**GOAL**
Can you scale the data starting with the line with "Click the bryxndesign Twitter credit badge" and going on through the line with "(x=405, y=506)", both included, and give back only those lines, request included? Multiply each coordinate in the answers by 1.25, round to whole numbers with halves going up, and leave the pictures out.

**SUPPLIED DATA**
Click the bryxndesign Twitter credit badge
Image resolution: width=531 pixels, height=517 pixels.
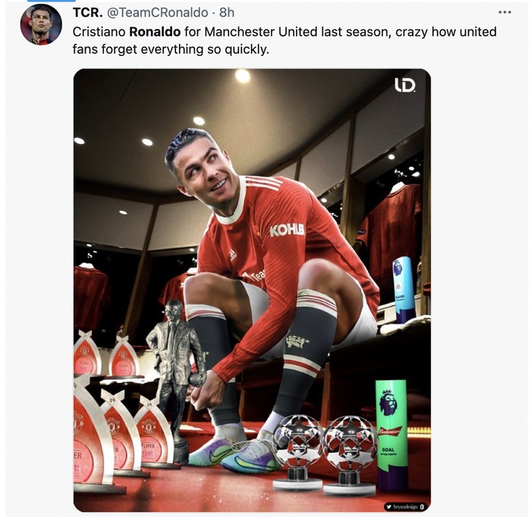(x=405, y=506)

...

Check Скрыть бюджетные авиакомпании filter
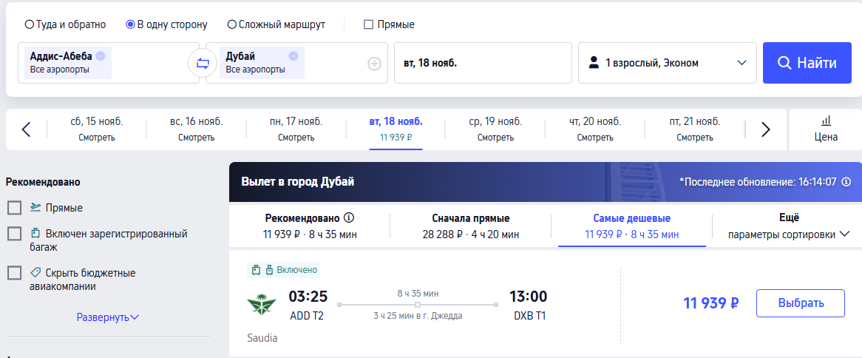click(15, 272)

**WRITTEN RESPONSE**
Click the bryxndesign Twitter credit badge
Image resolution: width=531 pixels, height=517 pixels.
(x=506, y=633)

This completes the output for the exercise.